Der "Münchner Merkur" betont allerdings, dass das drängendste Problem derzeit nicht mehr die Obergrenze, sondern die Integration sei.

Deshalb lasse der Bayernplan die Wähler im Südosten Deutschlands rätseln: "Wer die Obergrenze haben will, muss CSU wählen. Wer die Obergrenze verhindern will, muss CSU wählen, damit Merkel Kanzlerin bleibt und den Bayernplan stoppen kann. Das ist schon eine seltsam verschlungene Wurst im Schaufenster", umreißt das Blatt aus München die Situation.

Aus Sicht der "Rhein-Neckar-Zeitung" will die CSU schlicht dominanter auftreten - "auch um des Erfolgs dahoam willen". Aus diesem Grund rücken die Sicherheitsthemen nach vorne.

Das mutmaßliche Ziel: CSU-Spitzenkandidat Joachim Herrmann, bislang Innenminister in München, soll der Weg ins gleiche Amt im Bund geebnet werden, vermutet die Zeitung aus Heidelberg. Denn: "Noch einmal wird sich die CSU nicht ohne ein Schwergewicht-Ressort abspeisen lassen."

Zwar werde Seehofers Partei genötigt, um Nuancen kompromissbereiter aufzutreten, glaubt die "Rhein-Neckar-Zeitung". Doch das könne sich nach der Wahl wieder ändern.

"Fußnote zur Gemeinsamkeit"

Die "Frankfurter Rundschau" ("FR") stempelt den CSU-Bayernplan als "Fußnote zur Gemeinsamkeit" mit der CDU ab. "Bis vor kurzem rempelte Seehofer gegen Merkel, wo es ging. Bei der Vorstellung des Wahlprogramms von CDU und CSU war die Verstimmung der Begeisterung gewichen."

Offenbar ist der CSU aufgefallen, dass sie nicht unbedingt weiterkommt, "wer am lautesten brüllt", vermutet die "FR". Dabei habe aber keiner registriert, dass die CDU sich in der Flüchtlingspolitik Richtung CSU bewegt hat.

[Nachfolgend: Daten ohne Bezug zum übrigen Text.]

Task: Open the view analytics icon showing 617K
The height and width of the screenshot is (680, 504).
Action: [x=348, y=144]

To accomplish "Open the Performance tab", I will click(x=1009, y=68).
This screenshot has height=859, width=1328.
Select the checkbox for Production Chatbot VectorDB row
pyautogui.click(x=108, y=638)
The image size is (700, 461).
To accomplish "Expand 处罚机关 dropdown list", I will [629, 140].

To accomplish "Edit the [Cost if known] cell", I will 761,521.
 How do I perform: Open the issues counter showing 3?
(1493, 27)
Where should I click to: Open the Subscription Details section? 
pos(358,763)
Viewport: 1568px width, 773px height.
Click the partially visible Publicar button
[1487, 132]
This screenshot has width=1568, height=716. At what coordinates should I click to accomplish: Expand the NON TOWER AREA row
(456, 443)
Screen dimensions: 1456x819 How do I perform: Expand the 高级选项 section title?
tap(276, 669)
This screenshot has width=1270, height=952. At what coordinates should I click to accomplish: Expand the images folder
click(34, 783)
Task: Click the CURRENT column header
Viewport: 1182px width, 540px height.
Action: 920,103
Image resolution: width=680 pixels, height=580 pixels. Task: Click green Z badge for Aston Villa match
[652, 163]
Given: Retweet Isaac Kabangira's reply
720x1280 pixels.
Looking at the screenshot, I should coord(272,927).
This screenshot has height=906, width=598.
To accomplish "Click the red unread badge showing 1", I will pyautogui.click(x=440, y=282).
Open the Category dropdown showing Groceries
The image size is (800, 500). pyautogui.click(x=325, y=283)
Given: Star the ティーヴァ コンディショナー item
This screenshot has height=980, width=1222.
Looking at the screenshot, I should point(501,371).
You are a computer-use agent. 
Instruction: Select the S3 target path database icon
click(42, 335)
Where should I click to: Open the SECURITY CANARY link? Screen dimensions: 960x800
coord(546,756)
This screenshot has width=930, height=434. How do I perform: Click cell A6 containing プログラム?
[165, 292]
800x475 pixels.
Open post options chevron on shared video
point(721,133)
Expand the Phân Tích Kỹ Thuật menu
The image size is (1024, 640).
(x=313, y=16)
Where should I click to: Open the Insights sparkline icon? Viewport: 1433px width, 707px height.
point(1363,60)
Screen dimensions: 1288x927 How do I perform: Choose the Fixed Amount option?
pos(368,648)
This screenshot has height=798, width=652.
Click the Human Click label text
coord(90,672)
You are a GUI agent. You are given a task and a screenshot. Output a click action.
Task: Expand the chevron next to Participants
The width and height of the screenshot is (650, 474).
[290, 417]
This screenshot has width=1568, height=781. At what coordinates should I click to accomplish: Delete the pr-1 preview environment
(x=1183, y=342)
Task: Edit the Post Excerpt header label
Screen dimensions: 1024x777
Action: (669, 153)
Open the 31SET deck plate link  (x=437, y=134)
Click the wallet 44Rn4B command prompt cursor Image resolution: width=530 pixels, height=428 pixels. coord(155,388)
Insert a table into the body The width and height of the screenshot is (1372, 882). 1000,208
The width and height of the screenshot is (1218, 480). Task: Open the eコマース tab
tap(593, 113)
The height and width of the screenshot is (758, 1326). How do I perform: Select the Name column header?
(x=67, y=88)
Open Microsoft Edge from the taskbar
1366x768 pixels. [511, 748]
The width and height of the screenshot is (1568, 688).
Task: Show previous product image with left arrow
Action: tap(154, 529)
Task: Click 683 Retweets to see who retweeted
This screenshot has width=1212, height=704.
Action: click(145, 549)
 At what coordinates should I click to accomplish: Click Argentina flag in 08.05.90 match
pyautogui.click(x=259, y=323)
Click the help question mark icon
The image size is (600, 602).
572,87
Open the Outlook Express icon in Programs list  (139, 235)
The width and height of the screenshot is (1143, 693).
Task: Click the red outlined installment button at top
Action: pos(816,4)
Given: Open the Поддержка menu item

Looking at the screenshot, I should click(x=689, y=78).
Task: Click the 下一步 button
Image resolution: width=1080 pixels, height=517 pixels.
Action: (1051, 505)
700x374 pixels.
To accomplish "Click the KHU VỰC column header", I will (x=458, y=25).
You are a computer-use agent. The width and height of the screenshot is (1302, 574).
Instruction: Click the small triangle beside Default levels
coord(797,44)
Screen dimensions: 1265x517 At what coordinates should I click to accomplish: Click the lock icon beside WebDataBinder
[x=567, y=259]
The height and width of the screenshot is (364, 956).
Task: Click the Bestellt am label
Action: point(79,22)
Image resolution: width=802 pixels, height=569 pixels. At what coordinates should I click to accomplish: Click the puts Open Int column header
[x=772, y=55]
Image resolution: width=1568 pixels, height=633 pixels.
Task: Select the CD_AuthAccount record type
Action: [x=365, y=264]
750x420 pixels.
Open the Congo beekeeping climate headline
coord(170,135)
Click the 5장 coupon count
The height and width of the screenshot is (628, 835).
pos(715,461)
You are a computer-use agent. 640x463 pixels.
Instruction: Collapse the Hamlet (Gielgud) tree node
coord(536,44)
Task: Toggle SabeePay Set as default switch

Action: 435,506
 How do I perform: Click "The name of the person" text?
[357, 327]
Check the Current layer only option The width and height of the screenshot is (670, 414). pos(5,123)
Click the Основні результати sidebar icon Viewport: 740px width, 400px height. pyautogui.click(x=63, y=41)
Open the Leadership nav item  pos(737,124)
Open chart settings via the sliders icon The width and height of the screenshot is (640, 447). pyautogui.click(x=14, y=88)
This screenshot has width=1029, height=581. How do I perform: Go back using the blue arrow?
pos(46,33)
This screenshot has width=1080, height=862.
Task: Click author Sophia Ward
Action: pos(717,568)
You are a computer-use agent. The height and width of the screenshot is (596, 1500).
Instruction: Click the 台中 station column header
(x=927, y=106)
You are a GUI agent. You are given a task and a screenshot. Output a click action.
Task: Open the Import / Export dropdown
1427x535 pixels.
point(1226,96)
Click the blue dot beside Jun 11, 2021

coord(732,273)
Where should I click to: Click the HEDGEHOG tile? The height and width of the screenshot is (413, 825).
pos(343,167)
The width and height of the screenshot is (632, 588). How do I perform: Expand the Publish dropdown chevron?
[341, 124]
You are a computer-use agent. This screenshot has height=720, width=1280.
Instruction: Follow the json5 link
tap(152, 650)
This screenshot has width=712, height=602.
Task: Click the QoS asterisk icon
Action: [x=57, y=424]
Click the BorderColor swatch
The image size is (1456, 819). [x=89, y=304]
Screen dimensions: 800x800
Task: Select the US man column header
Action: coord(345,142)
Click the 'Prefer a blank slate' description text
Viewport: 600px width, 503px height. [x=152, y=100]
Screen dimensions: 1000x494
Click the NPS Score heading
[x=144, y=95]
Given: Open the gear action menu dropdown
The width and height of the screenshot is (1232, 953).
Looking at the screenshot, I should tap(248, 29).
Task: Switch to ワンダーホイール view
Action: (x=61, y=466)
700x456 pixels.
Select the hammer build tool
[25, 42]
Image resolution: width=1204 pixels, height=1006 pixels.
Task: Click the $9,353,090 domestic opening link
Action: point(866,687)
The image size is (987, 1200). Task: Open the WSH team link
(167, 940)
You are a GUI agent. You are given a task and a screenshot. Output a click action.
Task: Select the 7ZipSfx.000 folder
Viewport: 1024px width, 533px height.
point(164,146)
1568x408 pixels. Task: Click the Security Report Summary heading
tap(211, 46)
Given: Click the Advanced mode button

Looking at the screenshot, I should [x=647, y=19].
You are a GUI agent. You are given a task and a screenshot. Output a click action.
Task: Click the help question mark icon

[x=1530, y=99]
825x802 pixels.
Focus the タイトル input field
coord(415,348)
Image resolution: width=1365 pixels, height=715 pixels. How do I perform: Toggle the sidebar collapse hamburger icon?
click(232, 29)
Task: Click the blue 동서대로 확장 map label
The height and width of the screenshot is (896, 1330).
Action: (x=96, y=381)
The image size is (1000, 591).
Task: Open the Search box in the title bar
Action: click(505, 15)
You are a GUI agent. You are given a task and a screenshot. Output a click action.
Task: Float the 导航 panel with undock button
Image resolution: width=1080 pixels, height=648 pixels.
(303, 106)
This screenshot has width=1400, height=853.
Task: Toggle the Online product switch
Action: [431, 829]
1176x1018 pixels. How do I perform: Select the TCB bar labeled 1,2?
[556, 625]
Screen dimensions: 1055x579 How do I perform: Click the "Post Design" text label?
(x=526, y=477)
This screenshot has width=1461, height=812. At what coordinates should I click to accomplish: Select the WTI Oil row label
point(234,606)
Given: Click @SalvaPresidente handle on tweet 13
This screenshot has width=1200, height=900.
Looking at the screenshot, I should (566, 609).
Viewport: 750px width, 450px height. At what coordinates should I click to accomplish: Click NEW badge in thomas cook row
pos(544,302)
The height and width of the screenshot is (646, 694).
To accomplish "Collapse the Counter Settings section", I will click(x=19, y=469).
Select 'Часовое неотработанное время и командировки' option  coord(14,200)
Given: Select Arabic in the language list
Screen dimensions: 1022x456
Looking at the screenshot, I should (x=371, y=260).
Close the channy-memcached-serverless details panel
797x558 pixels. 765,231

Auch deshalb hält die "Abendzeitung" den unionsinternen Streit um die Obergrenze für "albern". Niemand wolle, dass sich die Szenen der Flüchtlingskrise vom Sommer 2015 wiederholen.

"Das Operieren mit diesem Begriff dient nur noch der Abgrenzung und Profilschärfung der CSU", analysiert das Blatt aus München.

Letztendlich offenbare "das Lavieren um die Obergrenze das Dilemma der CSU", erklärt die "Süddeutsche Zeitung" ("SZ"). Das Problem der Partei: Was sie in Berlin durchzusetzen vermag, weiß die CSU erst nach der Bundestagswahl, so die "SZ".

"Je mehr Merkel auf sie angewiesen sein wird, desto größer wird der Einfluss der Partei sein. Bis dahin wird die CSU herumeiern."